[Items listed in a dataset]
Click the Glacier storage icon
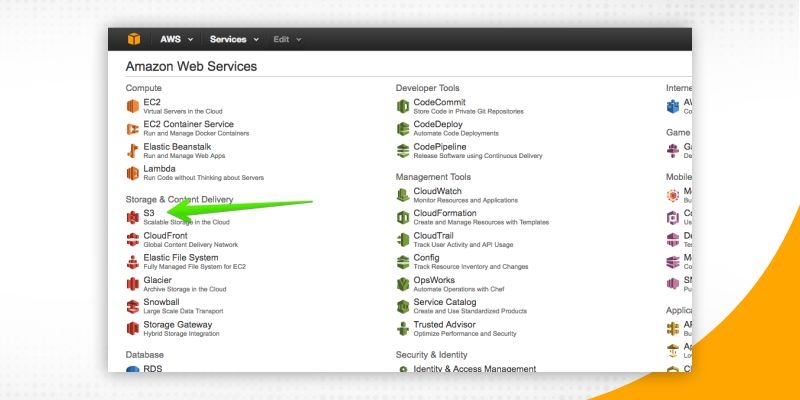Screen dimensions: 800x400 coord(132,284)
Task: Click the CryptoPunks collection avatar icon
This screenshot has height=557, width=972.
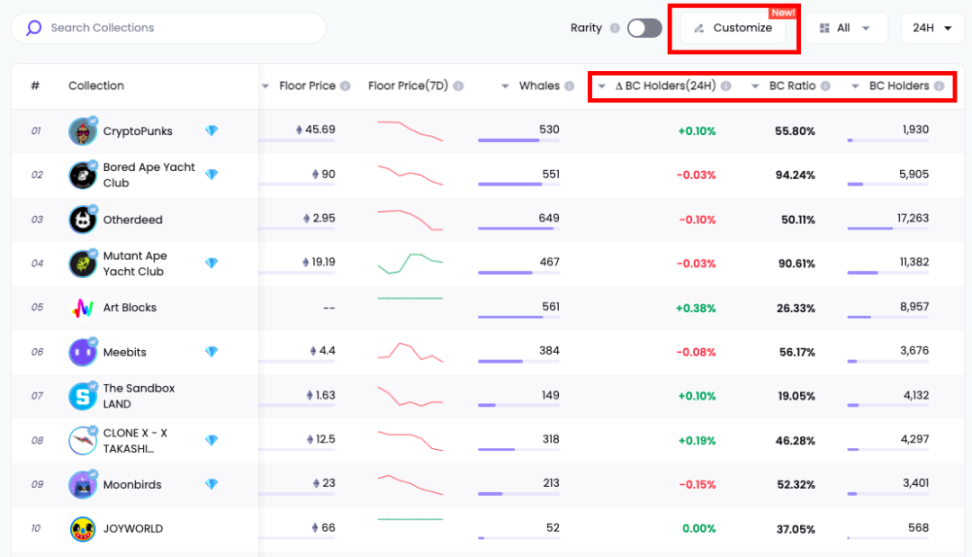Action: pos(82,131)
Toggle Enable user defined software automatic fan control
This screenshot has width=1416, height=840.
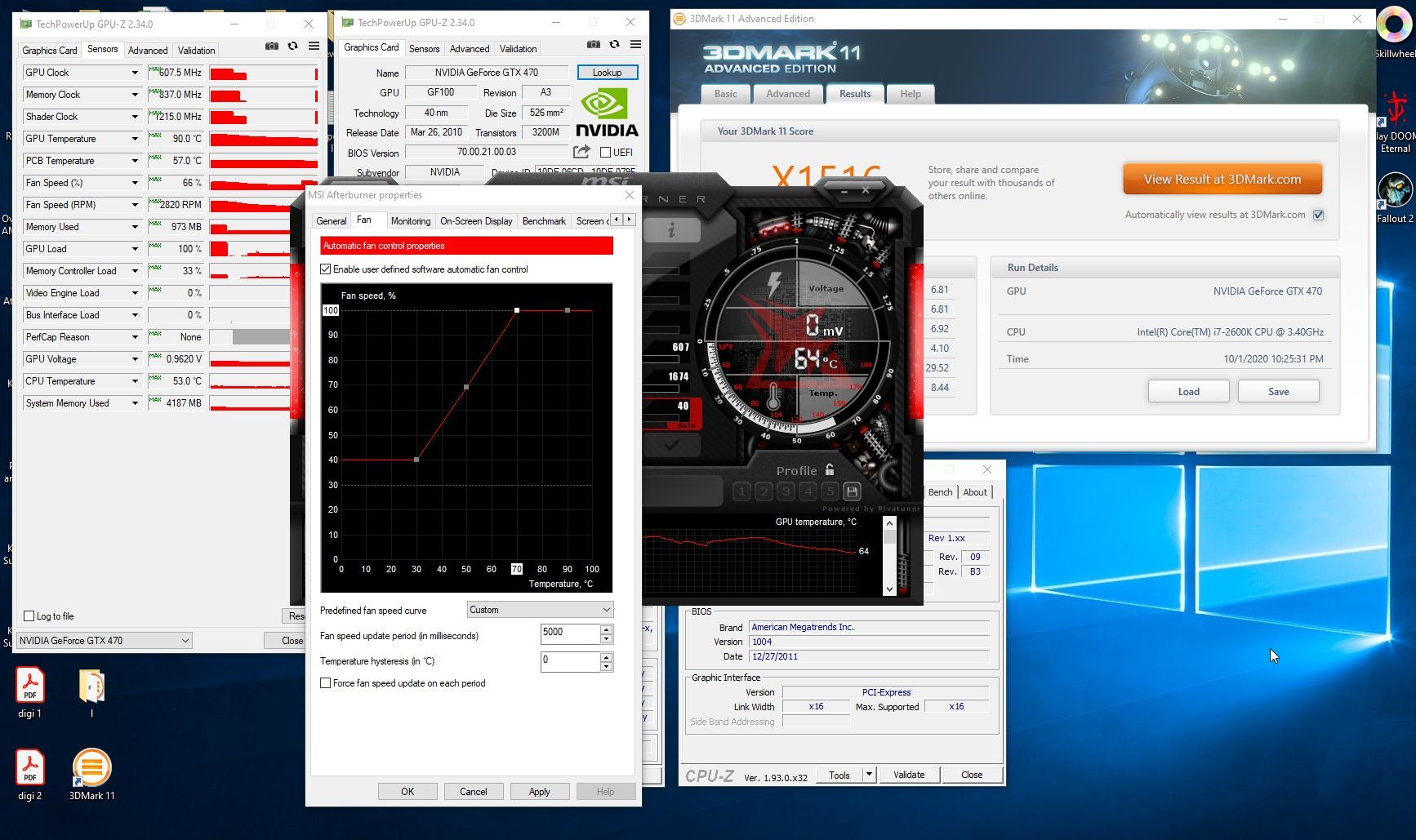(x=326, y=269)
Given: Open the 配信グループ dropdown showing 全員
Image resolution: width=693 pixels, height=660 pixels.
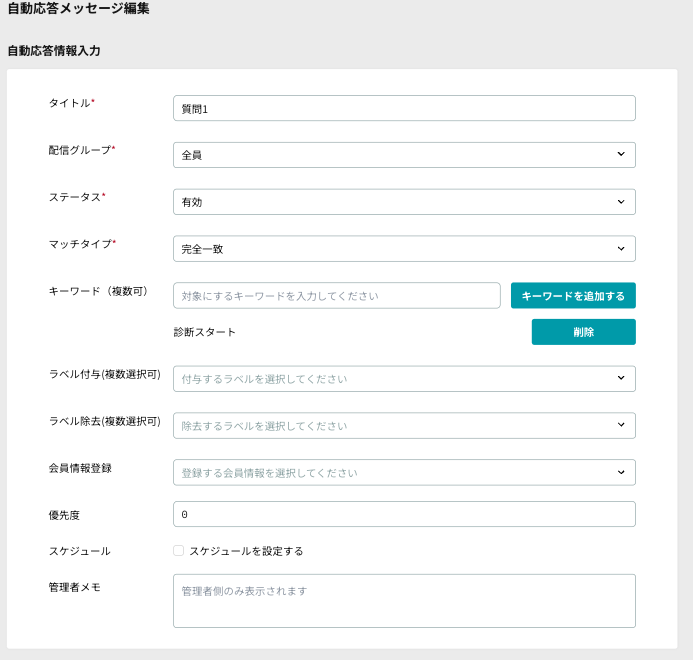Looking at the screenshot, I should coord(404,155).
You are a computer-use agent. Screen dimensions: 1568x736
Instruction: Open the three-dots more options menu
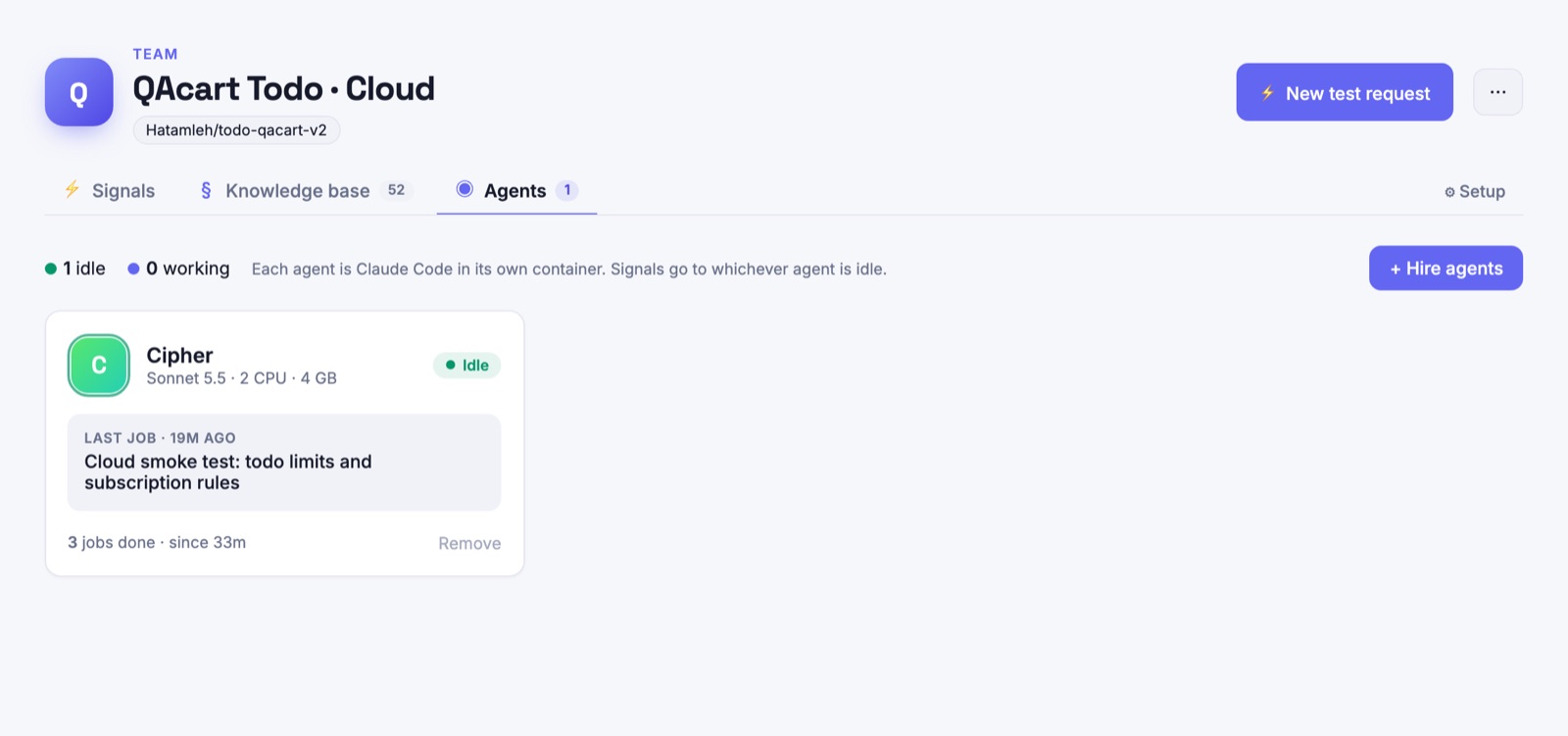coord(1497,92)
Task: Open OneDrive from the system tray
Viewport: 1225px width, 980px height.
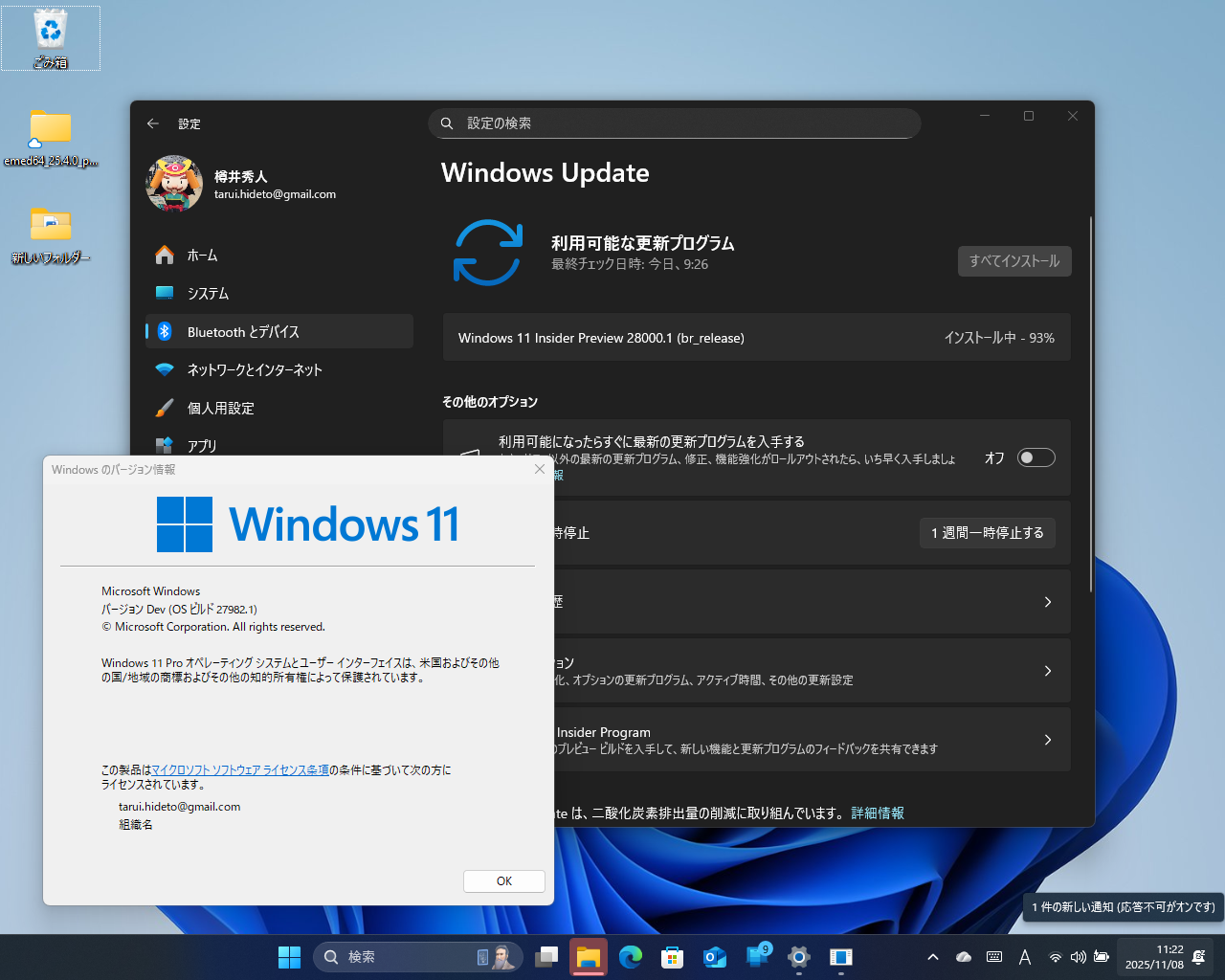Action: 963,955
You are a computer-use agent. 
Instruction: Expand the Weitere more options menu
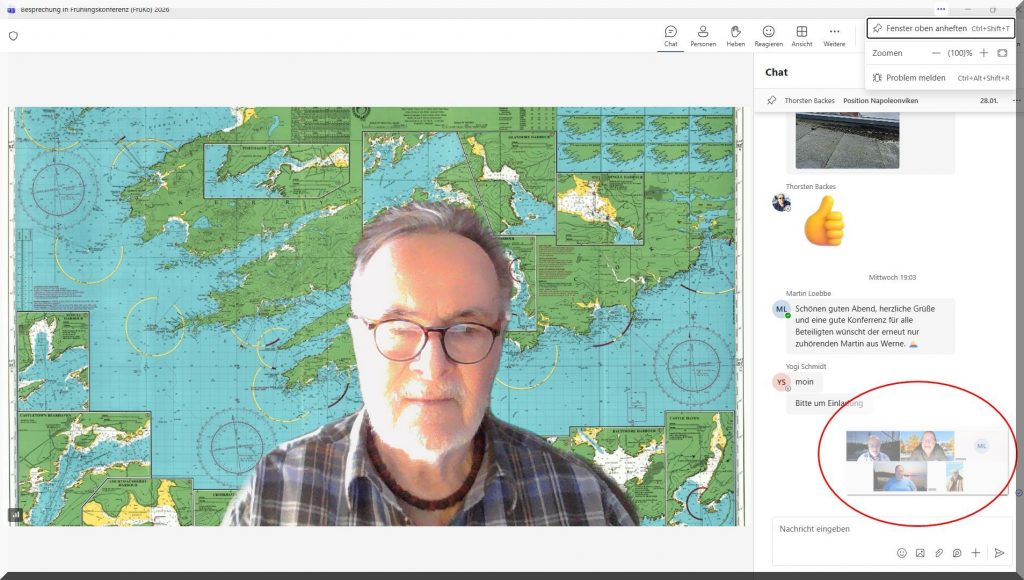834,36
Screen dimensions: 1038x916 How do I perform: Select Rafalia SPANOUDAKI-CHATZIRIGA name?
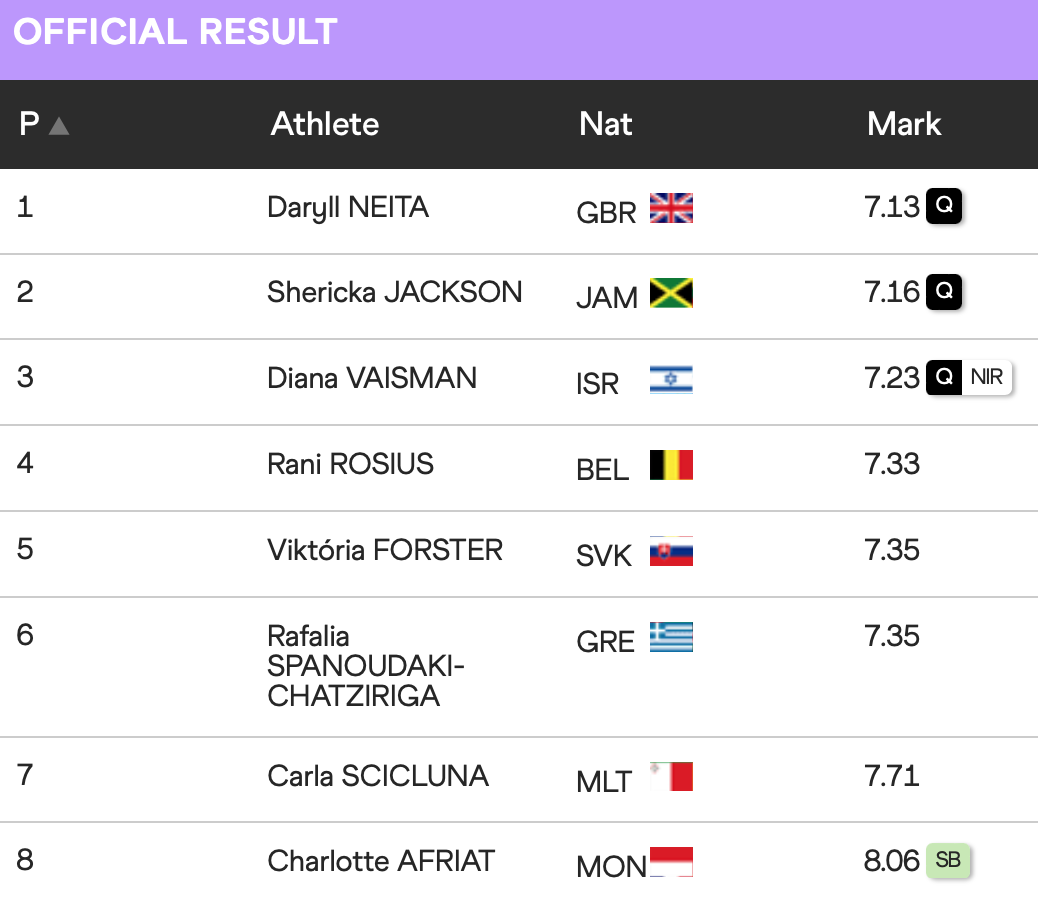pos(365,666)
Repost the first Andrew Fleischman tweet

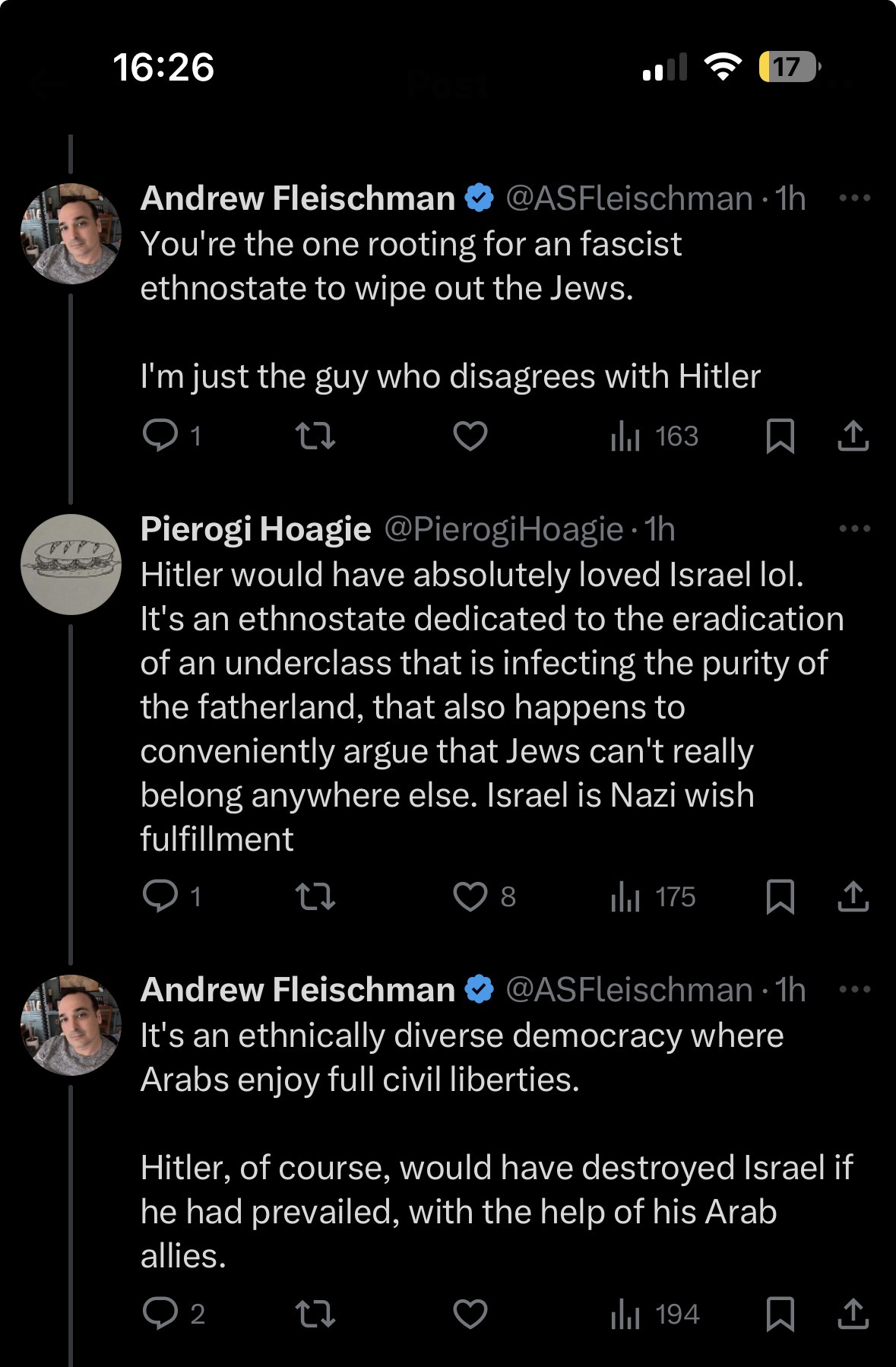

* _Problem to work on_
Scan the entries for lines holding the string "Task", then copy every one of them.

* _Problem solution_
Task: Click the CryptoPunks collection avatar icon
Task: Open OneDrive from the system tray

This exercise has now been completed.